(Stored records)
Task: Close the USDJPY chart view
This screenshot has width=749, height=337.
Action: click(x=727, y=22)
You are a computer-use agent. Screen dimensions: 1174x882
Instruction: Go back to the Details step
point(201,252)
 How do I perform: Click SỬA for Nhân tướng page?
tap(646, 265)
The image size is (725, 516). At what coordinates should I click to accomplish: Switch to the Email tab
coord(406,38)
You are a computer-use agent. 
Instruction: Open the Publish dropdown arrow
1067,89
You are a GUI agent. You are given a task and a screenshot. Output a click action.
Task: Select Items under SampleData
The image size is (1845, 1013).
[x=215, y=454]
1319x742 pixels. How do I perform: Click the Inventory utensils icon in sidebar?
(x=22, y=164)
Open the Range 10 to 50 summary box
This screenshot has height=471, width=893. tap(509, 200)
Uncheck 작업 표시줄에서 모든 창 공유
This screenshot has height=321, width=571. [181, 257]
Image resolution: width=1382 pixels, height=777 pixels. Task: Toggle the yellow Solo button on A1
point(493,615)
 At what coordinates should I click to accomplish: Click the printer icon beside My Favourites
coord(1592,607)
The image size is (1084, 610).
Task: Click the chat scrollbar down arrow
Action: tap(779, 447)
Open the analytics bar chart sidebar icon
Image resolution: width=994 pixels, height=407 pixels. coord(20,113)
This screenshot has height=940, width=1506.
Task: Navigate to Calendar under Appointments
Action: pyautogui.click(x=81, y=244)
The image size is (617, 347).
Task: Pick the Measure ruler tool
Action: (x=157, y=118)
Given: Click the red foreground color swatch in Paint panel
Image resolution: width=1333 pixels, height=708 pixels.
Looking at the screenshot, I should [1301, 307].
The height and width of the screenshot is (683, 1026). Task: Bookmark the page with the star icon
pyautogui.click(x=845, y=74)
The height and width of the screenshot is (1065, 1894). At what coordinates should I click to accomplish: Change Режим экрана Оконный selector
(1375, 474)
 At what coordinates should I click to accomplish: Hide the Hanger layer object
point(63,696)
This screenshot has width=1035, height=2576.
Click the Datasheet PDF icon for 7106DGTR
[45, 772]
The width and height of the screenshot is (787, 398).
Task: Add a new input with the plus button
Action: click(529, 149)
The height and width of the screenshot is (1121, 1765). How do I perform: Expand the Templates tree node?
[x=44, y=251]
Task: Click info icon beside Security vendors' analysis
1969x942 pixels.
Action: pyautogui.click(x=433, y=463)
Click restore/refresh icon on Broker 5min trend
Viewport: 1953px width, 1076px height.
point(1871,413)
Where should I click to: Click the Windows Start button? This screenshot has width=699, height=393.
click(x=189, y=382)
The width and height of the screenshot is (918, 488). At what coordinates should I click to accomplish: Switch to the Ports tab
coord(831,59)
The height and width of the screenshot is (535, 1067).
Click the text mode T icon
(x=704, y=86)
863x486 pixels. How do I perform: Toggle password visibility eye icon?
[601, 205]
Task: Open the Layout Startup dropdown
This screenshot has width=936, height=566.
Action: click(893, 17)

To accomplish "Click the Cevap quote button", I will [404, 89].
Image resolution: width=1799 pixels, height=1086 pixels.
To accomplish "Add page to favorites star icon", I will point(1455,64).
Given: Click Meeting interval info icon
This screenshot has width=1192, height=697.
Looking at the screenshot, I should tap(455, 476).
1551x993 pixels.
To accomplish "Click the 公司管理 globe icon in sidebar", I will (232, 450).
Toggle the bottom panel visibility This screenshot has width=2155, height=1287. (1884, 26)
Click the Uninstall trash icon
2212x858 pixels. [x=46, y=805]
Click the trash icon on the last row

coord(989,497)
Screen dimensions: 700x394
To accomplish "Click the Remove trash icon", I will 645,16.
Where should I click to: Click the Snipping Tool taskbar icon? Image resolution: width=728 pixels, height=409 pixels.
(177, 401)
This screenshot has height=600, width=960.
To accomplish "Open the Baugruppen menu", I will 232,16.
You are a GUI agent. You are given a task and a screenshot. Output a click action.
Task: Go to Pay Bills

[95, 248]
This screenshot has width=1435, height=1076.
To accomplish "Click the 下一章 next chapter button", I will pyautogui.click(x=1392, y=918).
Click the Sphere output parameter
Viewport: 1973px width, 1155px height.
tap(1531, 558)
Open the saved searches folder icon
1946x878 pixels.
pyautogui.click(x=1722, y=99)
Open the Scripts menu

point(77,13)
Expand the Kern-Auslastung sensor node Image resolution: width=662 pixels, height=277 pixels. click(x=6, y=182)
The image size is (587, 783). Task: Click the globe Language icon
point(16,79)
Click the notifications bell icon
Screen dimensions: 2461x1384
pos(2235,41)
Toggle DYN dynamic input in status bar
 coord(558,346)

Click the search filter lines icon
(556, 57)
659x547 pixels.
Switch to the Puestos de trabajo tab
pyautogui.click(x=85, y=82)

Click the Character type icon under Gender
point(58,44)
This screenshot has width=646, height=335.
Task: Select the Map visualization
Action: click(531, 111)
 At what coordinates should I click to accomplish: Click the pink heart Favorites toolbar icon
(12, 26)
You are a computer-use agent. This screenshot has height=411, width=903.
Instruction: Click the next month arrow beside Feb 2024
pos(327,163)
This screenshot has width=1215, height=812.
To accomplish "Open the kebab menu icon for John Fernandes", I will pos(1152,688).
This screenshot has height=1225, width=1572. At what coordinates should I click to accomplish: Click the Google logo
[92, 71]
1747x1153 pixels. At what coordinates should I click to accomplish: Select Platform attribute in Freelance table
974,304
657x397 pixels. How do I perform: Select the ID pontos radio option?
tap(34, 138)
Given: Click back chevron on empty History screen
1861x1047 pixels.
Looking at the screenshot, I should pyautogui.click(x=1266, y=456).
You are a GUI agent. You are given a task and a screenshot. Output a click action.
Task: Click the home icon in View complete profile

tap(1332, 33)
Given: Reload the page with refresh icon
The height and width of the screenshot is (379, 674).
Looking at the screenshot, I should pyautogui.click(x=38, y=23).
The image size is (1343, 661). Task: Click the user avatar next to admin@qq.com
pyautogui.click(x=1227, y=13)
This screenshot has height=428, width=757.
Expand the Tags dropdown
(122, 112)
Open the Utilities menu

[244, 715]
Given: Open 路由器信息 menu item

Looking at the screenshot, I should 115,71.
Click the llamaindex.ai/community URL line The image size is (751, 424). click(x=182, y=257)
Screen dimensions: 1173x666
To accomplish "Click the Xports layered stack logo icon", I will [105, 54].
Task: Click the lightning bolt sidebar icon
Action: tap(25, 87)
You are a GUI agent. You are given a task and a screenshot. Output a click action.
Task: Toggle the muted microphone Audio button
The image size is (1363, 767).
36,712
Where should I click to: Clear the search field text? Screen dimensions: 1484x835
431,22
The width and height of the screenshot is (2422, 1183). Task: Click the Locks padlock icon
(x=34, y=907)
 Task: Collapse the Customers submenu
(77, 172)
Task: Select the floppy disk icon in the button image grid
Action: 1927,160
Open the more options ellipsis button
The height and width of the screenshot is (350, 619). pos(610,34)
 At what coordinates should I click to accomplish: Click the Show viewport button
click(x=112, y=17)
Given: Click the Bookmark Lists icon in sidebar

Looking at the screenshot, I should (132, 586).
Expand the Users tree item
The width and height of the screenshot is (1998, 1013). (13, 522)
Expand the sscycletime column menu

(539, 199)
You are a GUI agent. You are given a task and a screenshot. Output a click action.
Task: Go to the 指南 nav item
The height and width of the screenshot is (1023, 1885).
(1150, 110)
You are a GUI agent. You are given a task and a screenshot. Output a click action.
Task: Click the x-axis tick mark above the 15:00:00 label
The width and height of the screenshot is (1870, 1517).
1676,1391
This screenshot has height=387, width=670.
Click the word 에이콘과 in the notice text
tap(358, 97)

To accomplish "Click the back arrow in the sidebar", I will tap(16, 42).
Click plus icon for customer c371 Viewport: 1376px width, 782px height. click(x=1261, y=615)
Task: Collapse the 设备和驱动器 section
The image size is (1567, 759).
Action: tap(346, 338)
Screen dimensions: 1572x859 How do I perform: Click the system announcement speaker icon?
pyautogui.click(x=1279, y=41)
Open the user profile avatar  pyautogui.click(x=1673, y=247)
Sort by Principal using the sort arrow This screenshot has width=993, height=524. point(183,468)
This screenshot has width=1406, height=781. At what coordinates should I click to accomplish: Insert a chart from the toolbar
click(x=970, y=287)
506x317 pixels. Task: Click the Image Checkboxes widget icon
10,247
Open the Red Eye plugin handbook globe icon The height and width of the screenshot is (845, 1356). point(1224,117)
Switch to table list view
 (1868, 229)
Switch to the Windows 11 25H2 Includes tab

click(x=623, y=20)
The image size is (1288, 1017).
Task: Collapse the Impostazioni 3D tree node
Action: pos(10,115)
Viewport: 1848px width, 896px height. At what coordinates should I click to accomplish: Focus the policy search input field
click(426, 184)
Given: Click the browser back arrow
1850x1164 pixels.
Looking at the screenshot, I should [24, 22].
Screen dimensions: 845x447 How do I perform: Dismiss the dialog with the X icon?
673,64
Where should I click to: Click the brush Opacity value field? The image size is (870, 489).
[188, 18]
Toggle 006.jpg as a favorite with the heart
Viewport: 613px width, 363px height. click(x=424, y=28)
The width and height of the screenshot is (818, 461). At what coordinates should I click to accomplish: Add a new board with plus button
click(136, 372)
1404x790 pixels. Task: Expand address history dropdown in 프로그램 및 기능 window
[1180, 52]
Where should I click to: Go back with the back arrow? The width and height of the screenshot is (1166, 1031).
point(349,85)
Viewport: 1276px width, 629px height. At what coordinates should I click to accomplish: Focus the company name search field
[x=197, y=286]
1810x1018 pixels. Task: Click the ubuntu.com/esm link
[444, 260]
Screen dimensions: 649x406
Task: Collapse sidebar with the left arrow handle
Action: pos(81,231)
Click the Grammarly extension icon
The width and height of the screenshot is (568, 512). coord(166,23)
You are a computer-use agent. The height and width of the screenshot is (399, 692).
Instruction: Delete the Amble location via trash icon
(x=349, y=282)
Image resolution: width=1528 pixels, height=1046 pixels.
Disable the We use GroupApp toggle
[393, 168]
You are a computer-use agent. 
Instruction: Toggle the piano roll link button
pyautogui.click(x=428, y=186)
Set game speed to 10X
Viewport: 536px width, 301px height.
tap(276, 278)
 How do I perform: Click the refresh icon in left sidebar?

- [Your objective]: From the entries above, return exactly the line containing "The width and height of the screenshot is (918, 488).", the line containing "Expand the Kern-Auslastung", and all lines between, and nothing else.

- [Written answer]:
The width and height of the screenshot is (918, 488). At what coordinates should I click to accomplish: Switch to the Ports tab
coord(831,59)
The height and width of the screenshot is (535, 1067).
Click the text mode T icon
(x=704, y=86)
863x486 pixels. How do I perform: Toggle password visibility eye icon?
[601, 205]
Task: Open the Layout Startup dropdown
This screenshot has width=936, height=566.
Action: click(893, 17)

To accomplish "Click the Cevap quote button", I will [404, 89].
Image resolution: width=1799 pixels, height=1086 pixels.
To accomplish "Add page to favorites star icon", I will point(1455,64).
Given: Click Meeting interval info icon
This screenshot has width=1192, height=697.
Looking at the screenshot, I should tap(455, 476).
1551x993 pixels.
To accomplish "Click the 公司管理 globe icon in sidebar", I will (232, 450).
Toggle the bottom panel visibility This screenshot has width=2155, height=1287. (1884, 26)
Click the Uninstall trash icon
2212x858 pixels. [x=46, y=805]
Click the trash icon on the last row

coord(989,497)
Screen dimensions: 700x394
To accomplish "Click the Remove trash icon", I will 645,16.
Where should I click to: Click the Snipping Tool taskbar icon? Image resolution: width=728 pixels, height=409 pixels.
(177, 401)
This screenshot has height=600, width=960.
To accomplish "Open the Baugruppen menu", I will 232,16.
You are a GUI agent. You are given a task and a screenshot. Output a click action.
Task: Go to Pay Bills

[95, 248]
This screenshot has width=1435, height=1076.
To accomplish "Click the 下一章 next chapter button", I will pyautogui.click(x=1392, y=918).
Click the Sphere output parameter
Viewport: 1973px width, 1155px height.
tap(1531, 558)
Open the saved searches folder icon
1946x878 pixels.
pyautogui.click(x=1722, y=99)
Open the Scripts menu

point(77,13)
Expand the Kern-Auslastung sensor node Image resolution: width=662 pixels, height=277 pixels. click(x=6, y=182)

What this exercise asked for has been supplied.